- Likhu Location in Province No. 1 Likhu Likhu (Nepal)
- Coordinates: 27°18′48″N 86°17′56″E﻿ / ﻿27.3132°N 86.299°E
- Province: Province No. 1
- District: Okhaldhunga
- Wards: 9
- Established: 10 March 2017

Government
- • Type: Rural Council
- • Chairperson: Mr. Ashok Kumar Karki (NCP)
- • Vice-chairperson: Mrs. Ashmita Thapa (NCP)

Area
- • Total: 88.03 km^{2} (33.99 sq mi)

Population (2022)
- • Total: 13,770
- • Density: 156.4/km^{2} (405.1/sq mi)
- Time zone: UTC+5:45 (Nepal Standard Time)
- Headquarter: Yasam
- Website: official website

= Likhu Rural Municipality, Okhaldhunga =

Likhu (लिखु गाउँपालिका) is a rural municipality (gaunpalika) out of seven rural municipality located in Okhaldhunga District of Province No. 1 of Nepal. There are a total of 8 municipalities in Okhaldhunga in which 1 is urban and 7 are rural.

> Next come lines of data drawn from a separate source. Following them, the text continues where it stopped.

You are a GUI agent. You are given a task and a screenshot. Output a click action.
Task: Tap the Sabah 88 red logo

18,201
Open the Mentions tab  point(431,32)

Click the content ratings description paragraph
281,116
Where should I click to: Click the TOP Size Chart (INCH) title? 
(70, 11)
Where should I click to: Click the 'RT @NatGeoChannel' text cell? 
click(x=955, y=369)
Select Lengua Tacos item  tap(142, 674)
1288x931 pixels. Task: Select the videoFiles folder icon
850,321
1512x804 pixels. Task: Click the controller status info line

According to Ministry of Federal Affairs and Local Developme Likhu has an area of 88.03 km2 and the total population of the municipality is 13770 as of 2021 Census Nepal.

Singhadevi, Narmedeshwar, Yasam, Gamnangtar, Tarkerabari and Pokali which previously were all separate Village development committee merged to form this new local level body. Fulfilling the requirement of the new Constitution of Nepal 2015, Ministry of Federal Affairs and Local Development replaced all old VDCs and Municipalities into 753 new local level body (Municipality).

The rural municipality is divided into total 9 wards and the headquarter of this newly formed rural municipality is situated in Yasam.

==Demographics==
At the time of the 2011 Nepal census, Likhu Rural Municipality had a population of 14,057. Of these, 81.0% spoke Nepali, 8.7% Tamang, 4.7% Magar, 2.2% Sherpa, 2.2% Sunwar, 0.7% Newar, 0.2% Maithili, 0.1% Rai and 0.2% other languages as their first language.

In terms of ethnicity/caste, 42.9% were Chhetri, 9.1% Tamang, 8.9% Hill Brahmin, 8.1% Magar, 7.7% Newar, 5.7% Sarki, 3.6% Damai/Dholi, 2.9% Kami, 2.3% Sunuwar and 8.8% others.

In terms of religion, 87.7% were Hindu, 11.0% Buddhist, 0.9% Christian, 0.1% Kirati and 0.3% others.